■ Exercise description ■
In the data below, locate the line containing "View the LED strip light thumbnail" and the line containing "Task: Click the Oct label on time axis", then retype both and everything between them exactly. Pictures are not part of the copy.

--*--

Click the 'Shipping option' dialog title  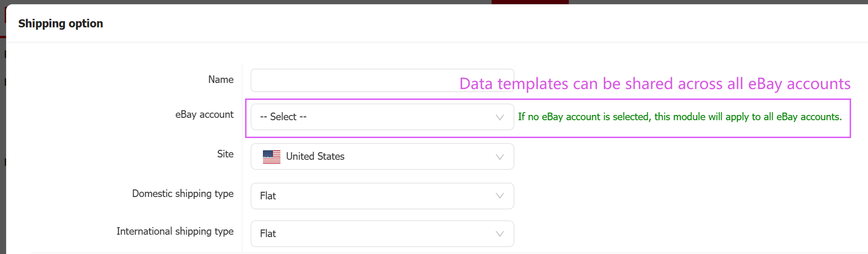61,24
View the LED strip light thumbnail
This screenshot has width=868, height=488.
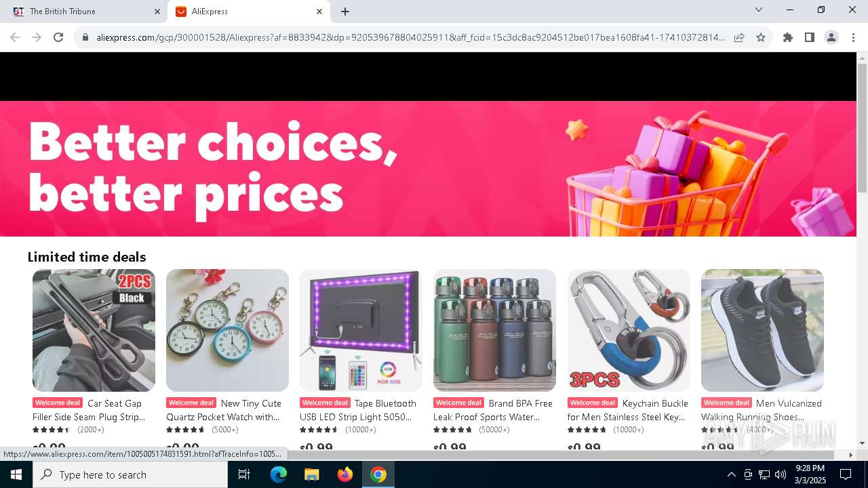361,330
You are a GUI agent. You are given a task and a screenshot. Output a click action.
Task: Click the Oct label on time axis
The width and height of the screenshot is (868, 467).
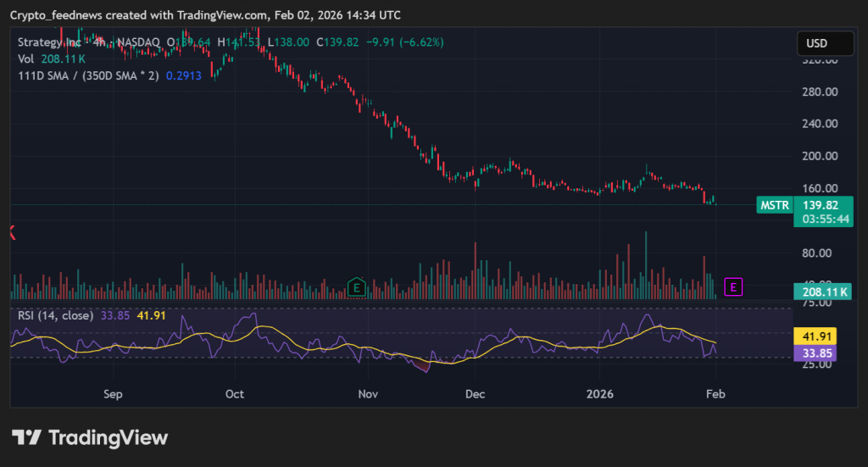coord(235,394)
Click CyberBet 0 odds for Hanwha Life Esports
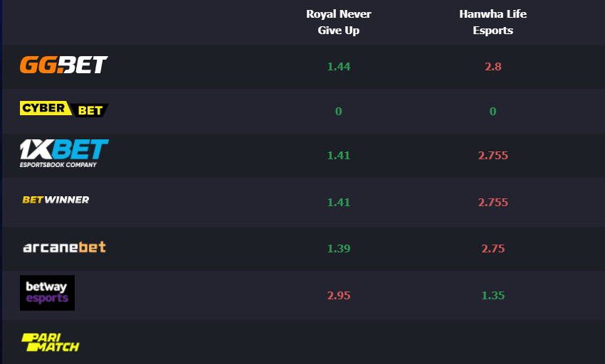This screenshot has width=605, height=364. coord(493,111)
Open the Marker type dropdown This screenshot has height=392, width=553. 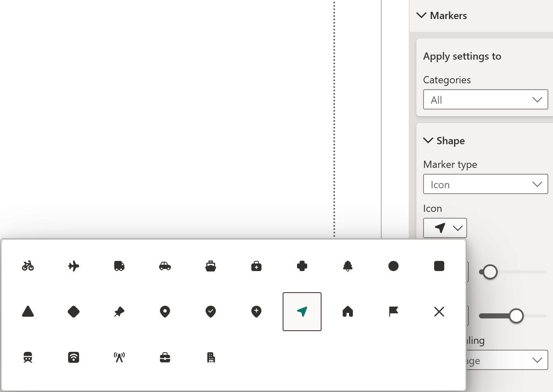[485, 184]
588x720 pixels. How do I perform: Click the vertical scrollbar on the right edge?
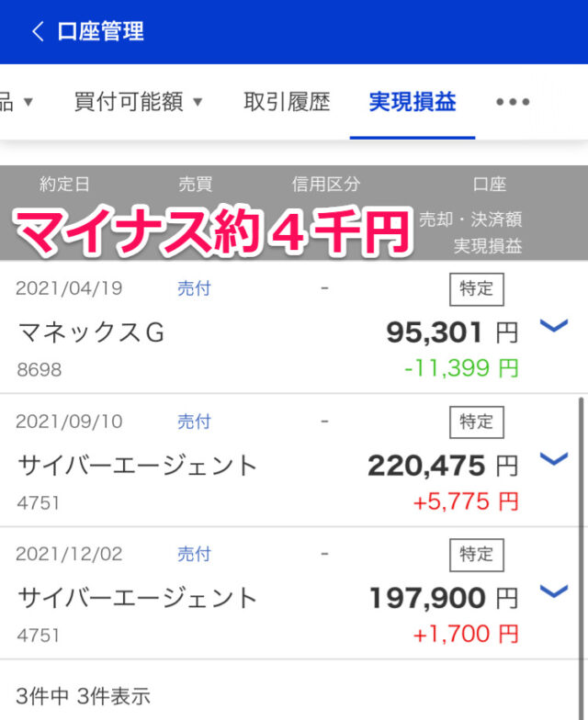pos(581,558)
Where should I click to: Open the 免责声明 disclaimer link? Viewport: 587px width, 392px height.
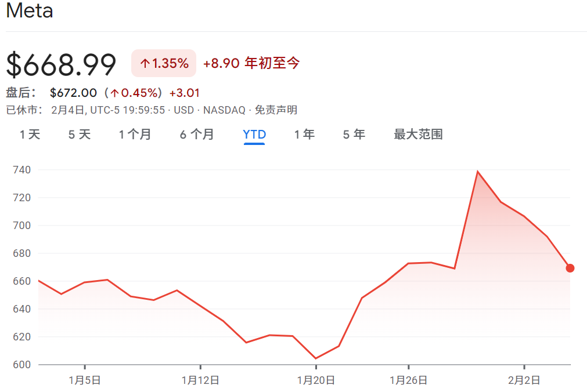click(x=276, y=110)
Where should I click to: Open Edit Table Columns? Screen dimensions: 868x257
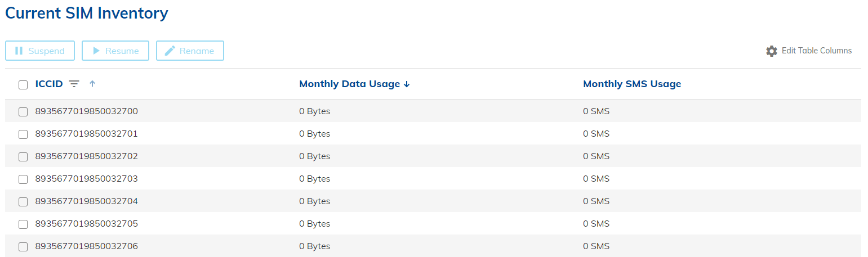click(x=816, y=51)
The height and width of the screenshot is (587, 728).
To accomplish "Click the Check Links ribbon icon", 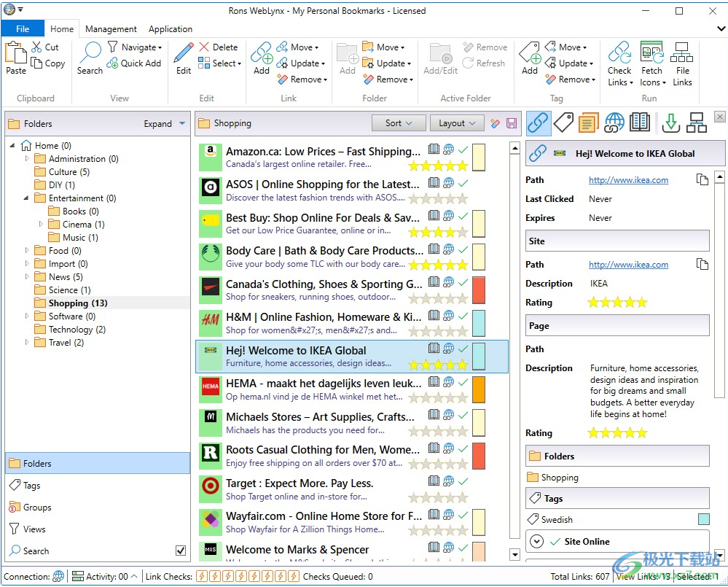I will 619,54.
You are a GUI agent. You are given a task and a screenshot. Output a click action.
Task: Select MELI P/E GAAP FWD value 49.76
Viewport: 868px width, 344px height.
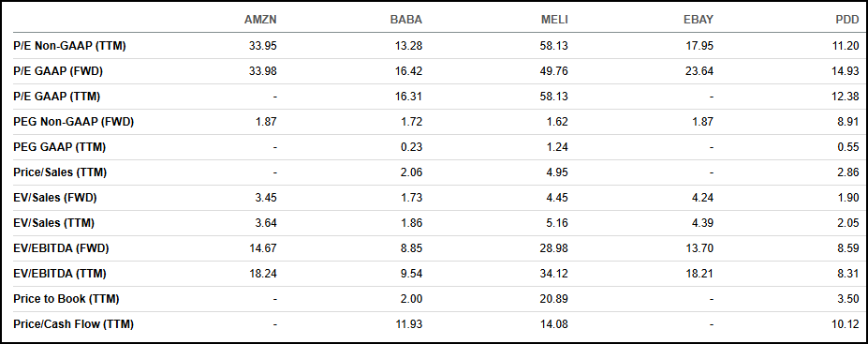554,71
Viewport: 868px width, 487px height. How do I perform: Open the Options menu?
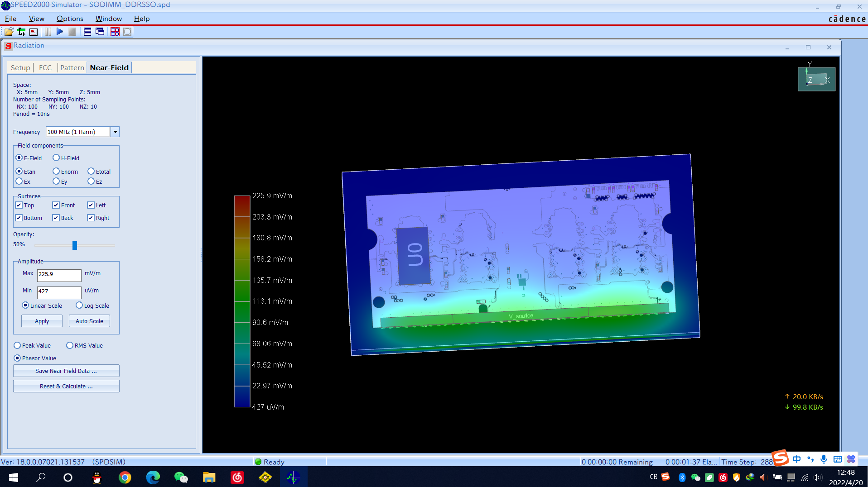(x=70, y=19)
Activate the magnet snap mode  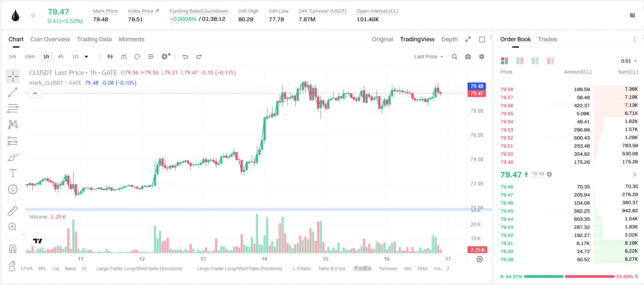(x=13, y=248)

--*--

■ Your solution ■
View the LED strip light thumbnail
This screenshot has width=868, height=488.
361,330
You are a GUI agent. You are given a task and a screenshot. Output a click action.
Task: Click the Oct label on time axis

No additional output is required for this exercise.